» **WHAT THE TASK ASKS**:
Only the lines in the entries below from the line with "The width and" to the line with "800x1200 pixels.", both included, belong in the answer, transcribed exactly and without pictures.

» **DATA**:

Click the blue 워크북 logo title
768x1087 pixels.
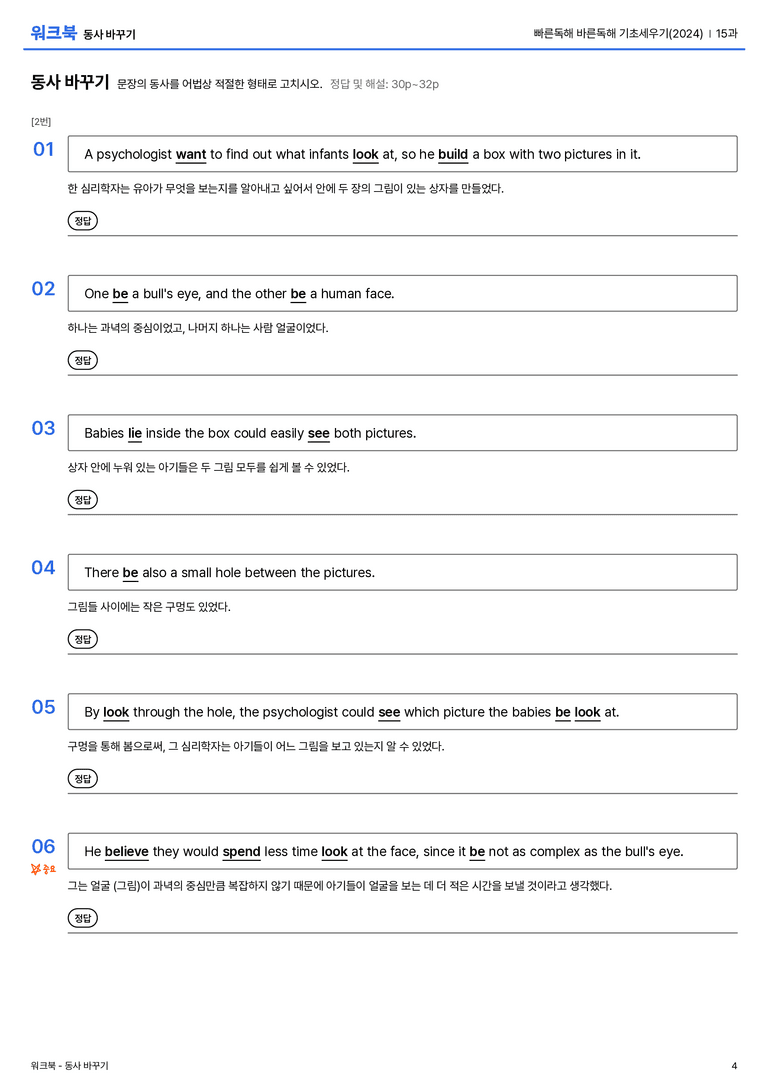pos(53,32)
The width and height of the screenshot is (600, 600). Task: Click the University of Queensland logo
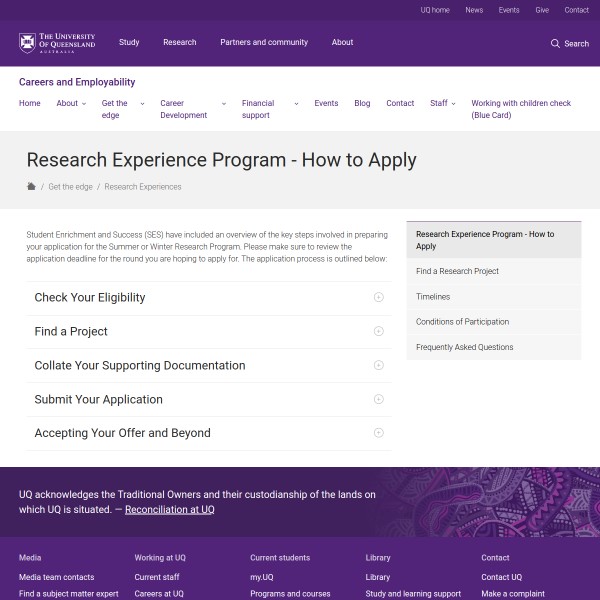[57, 43]
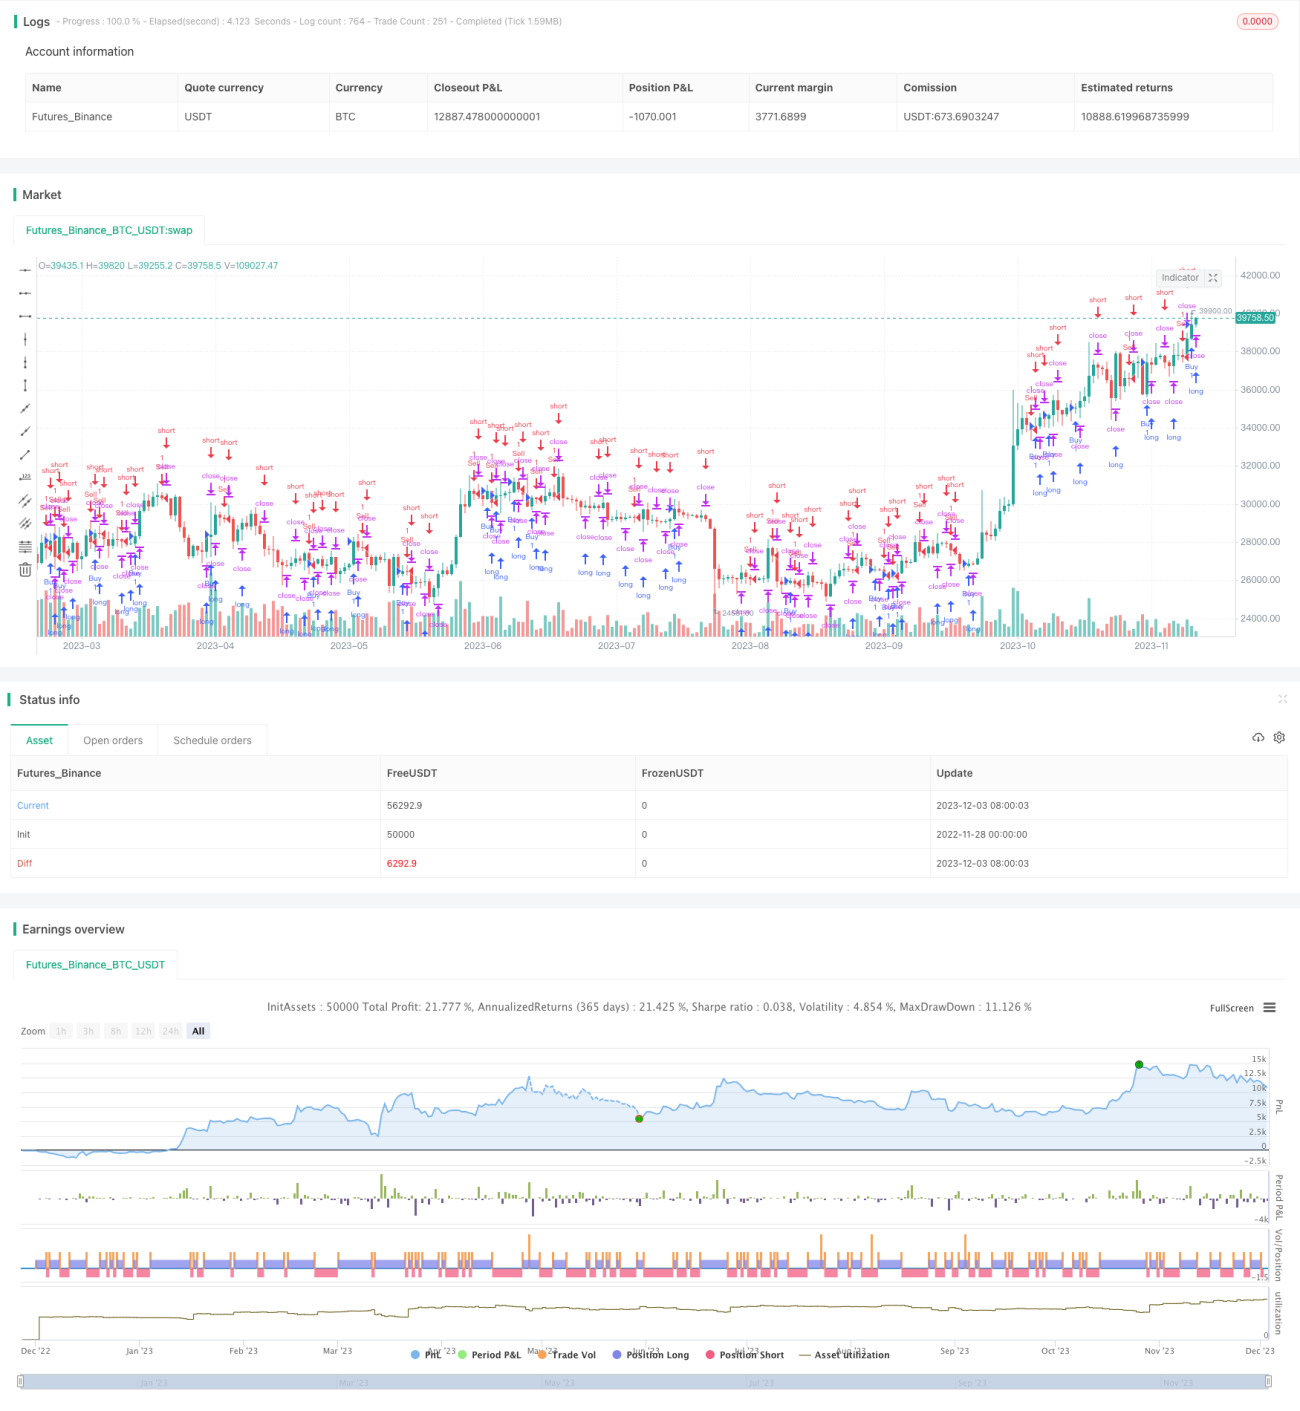Click the range navigator scrollbar at bottom
Image resolution: width=1300 pixels, height=1411 pixels.
coord(645,1382)
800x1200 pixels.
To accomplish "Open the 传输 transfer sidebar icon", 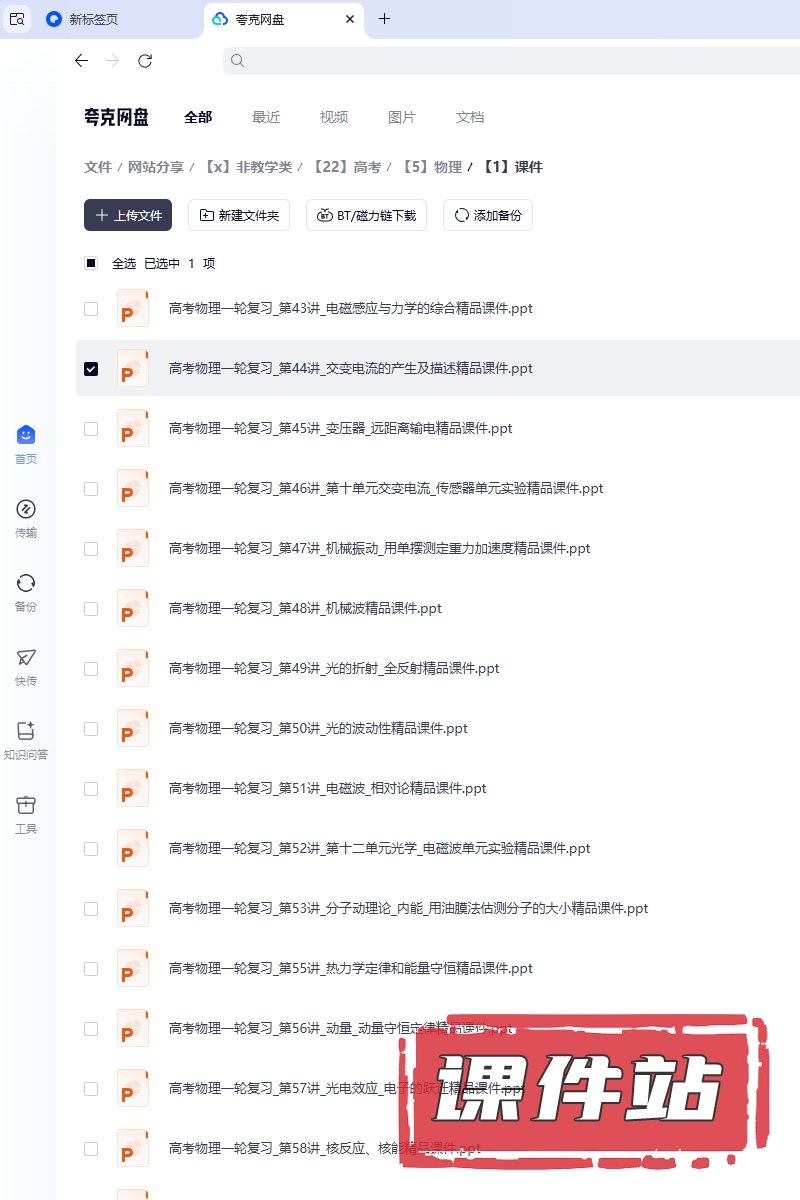I will click(26, 518).
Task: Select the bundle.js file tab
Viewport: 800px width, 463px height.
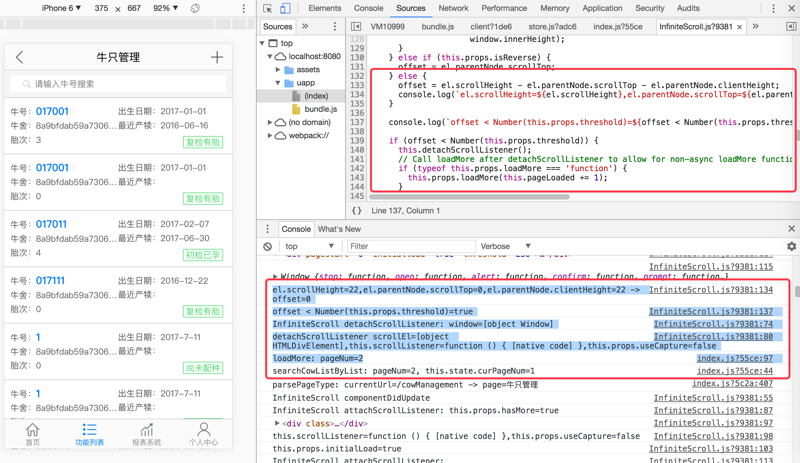Action: tap(437, 27)
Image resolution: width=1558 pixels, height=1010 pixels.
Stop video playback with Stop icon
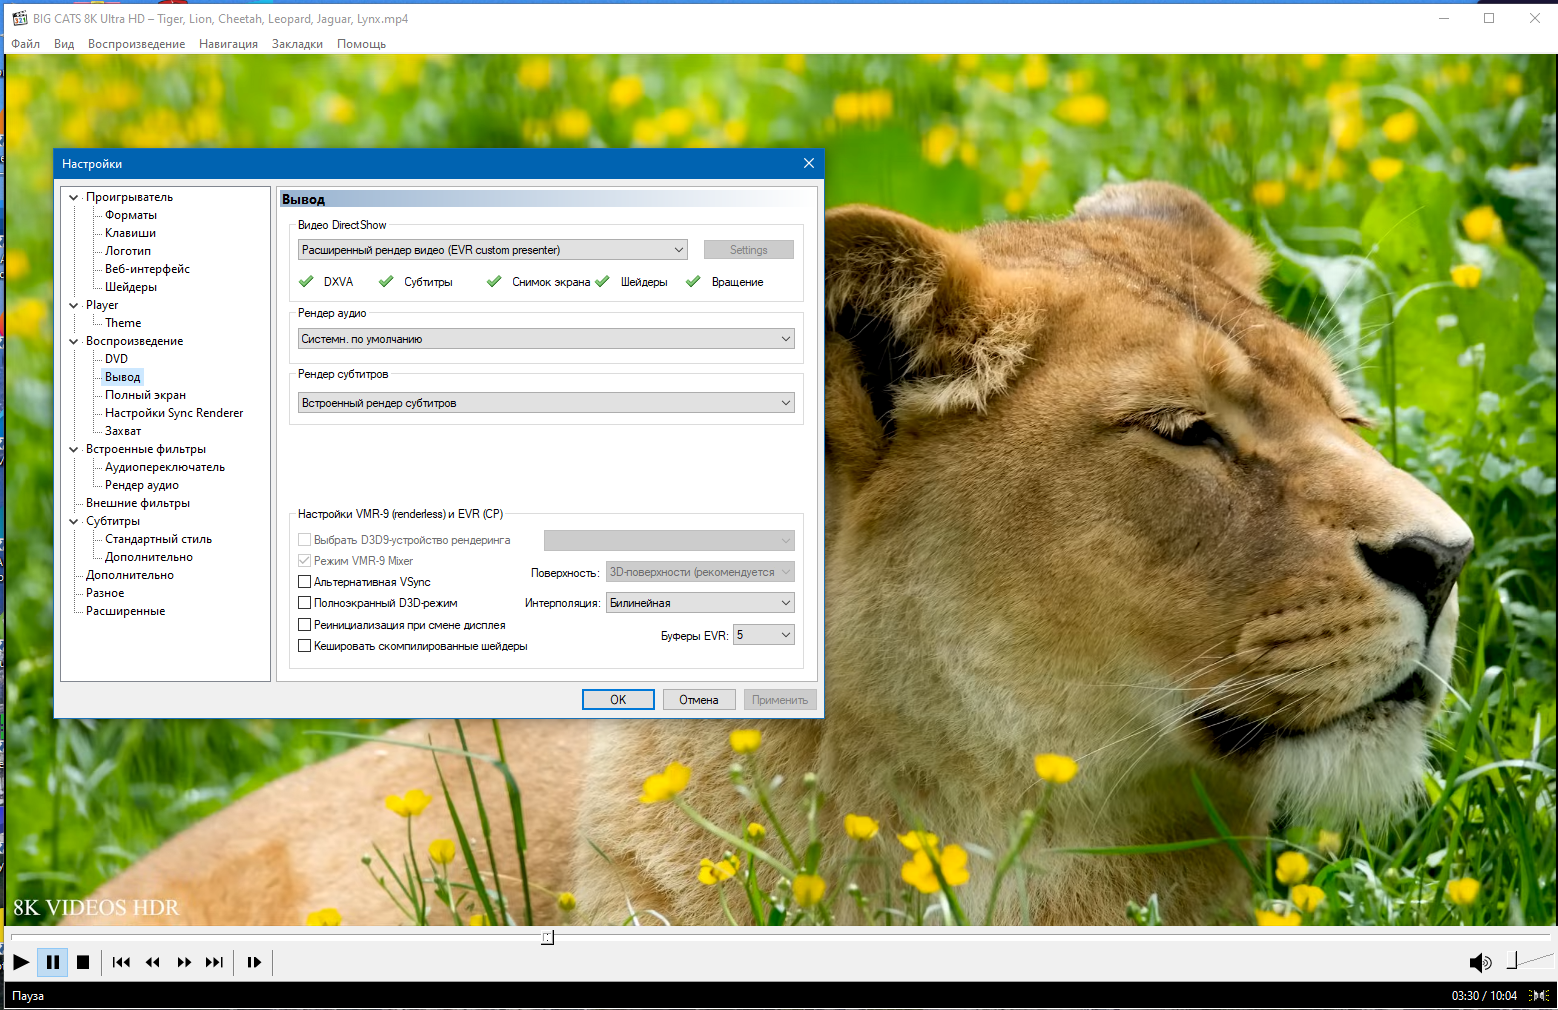click(83, 962)
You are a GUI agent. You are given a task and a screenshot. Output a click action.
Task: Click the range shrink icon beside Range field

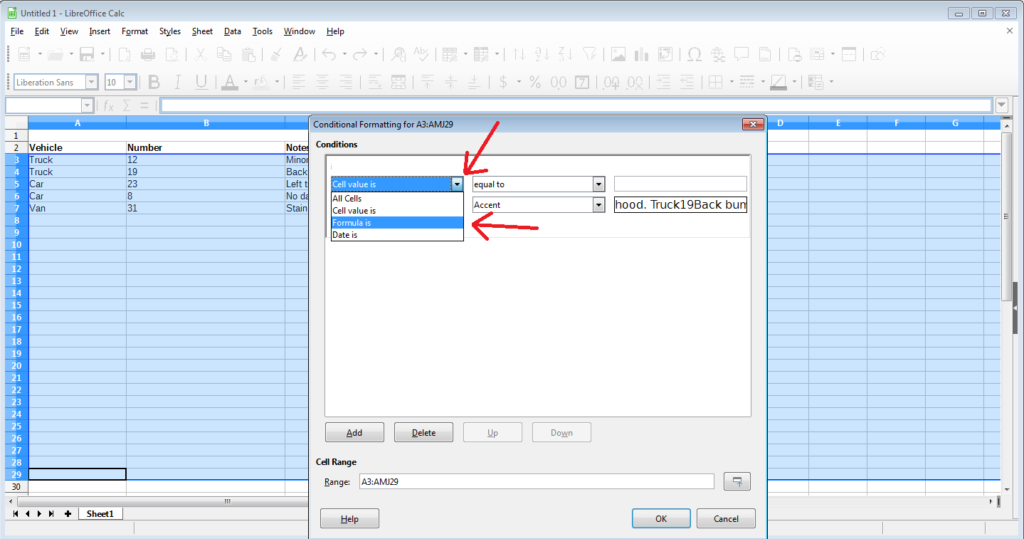[737, 482]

» **RESPONSE FOR THIS EXERCISE**:
The width and height of the screenshot is (600, 600). Task: Click the University of Queensland logo
[57, 43]
Click the range navigator scrollbar at bottom
Image resolution: width=1300 pixels, height=1411 pixels.
coord(645,1382)
800x1200 pixels.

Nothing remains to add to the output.